Problem details:
Gather every line from the entries below that includes "agent".

##### Dataset

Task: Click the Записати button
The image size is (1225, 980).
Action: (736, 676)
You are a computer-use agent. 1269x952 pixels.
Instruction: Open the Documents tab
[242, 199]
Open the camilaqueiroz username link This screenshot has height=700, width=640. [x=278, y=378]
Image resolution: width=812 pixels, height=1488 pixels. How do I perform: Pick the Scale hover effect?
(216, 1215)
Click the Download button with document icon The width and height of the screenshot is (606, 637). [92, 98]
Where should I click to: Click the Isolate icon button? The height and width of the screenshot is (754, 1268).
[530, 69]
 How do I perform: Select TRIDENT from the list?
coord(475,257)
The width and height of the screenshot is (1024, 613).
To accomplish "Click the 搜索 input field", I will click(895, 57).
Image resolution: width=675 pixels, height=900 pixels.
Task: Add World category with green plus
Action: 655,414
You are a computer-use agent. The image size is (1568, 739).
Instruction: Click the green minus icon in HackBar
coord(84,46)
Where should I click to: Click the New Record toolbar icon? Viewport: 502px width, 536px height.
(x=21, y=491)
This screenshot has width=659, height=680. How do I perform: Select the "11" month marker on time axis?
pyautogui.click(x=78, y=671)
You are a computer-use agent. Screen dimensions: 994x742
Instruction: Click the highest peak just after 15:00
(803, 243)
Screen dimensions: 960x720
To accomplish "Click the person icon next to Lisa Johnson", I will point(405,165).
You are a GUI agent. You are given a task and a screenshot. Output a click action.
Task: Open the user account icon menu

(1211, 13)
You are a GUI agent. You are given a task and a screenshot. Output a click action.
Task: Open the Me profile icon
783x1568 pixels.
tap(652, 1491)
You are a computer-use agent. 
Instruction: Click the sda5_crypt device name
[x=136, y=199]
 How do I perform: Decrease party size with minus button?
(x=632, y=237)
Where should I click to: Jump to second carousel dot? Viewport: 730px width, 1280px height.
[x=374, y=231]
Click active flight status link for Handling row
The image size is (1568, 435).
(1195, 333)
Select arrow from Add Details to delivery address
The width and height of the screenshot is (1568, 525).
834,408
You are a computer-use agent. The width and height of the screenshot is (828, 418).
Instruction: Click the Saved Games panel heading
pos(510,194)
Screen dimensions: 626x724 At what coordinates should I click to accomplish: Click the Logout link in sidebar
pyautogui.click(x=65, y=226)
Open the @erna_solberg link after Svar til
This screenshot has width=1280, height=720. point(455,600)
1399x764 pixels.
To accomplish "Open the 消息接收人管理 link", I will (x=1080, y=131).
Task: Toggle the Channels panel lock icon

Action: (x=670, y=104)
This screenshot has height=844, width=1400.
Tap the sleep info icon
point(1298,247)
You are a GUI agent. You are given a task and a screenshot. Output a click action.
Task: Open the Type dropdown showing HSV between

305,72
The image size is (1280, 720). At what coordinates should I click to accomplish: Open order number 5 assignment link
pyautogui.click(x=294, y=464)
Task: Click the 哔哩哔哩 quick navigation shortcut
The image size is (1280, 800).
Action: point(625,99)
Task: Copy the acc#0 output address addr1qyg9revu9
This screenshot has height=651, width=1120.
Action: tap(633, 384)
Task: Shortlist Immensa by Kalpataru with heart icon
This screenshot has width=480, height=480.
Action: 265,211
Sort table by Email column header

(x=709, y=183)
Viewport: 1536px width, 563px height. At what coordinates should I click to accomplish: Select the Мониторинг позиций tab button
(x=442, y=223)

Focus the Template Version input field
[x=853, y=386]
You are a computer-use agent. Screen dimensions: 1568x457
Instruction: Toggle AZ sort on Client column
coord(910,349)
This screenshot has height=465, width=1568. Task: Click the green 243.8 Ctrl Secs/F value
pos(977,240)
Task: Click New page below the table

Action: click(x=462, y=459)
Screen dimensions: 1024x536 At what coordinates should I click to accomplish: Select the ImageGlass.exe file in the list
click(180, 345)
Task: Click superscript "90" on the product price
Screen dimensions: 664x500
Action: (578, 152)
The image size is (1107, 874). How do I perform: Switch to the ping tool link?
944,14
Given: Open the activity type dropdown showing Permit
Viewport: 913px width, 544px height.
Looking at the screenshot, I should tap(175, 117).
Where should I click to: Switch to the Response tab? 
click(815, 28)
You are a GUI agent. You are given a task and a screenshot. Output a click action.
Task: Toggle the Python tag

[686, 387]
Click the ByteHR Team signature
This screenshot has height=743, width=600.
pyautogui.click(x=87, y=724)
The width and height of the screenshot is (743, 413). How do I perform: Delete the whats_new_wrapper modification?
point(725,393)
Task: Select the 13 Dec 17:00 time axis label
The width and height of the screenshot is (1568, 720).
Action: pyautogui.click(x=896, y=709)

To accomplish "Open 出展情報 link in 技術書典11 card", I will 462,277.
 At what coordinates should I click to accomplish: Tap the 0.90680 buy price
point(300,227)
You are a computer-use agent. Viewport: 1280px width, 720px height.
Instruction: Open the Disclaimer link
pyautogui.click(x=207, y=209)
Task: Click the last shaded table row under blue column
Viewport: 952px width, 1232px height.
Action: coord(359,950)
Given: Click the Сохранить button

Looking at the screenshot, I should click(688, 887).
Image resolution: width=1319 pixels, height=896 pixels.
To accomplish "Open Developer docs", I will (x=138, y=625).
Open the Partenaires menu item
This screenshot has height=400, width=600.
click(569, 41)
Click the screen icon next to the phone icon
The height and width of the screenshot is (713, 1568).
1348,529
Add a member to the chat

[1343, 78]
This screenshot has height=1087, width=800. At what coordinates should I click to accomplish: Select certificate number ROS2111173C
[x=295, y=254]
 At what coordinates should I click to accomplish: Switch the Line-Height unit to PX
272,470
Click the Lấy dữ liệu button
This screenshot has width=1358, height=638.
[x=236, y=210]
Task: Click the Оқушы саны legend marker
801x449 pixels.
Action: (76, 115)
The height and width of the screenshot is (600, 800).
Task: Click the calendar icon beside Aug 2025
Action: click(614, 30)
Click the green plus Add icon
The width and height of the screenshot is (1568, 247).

##########

Finished exercise:
You are a computer-use agent. 1269x952 pixels.
You are a computer-use agent. The image size is (1568, 739).
You are a computer-use agent. Screen dimensions: 994x742
You are a GUI agent. You are given a task and a screenshot. Output a click action.
You are a GUI agent. You are given a task and a screenshot. Output a click action.
You are a computer-use agent. 
You are a computer-use agent. The width and height of the screenshot is (828, 418).
You are a GUI agent. You are given a task and a screenshot. Output a click action.
You are a computer-use agent. Screen dimensions: 1568x457
You are a GUI agent. You are given a task and a screenshot. Output a click action.
You are a computer-use agent. Viewport: 1280px width, 720px height.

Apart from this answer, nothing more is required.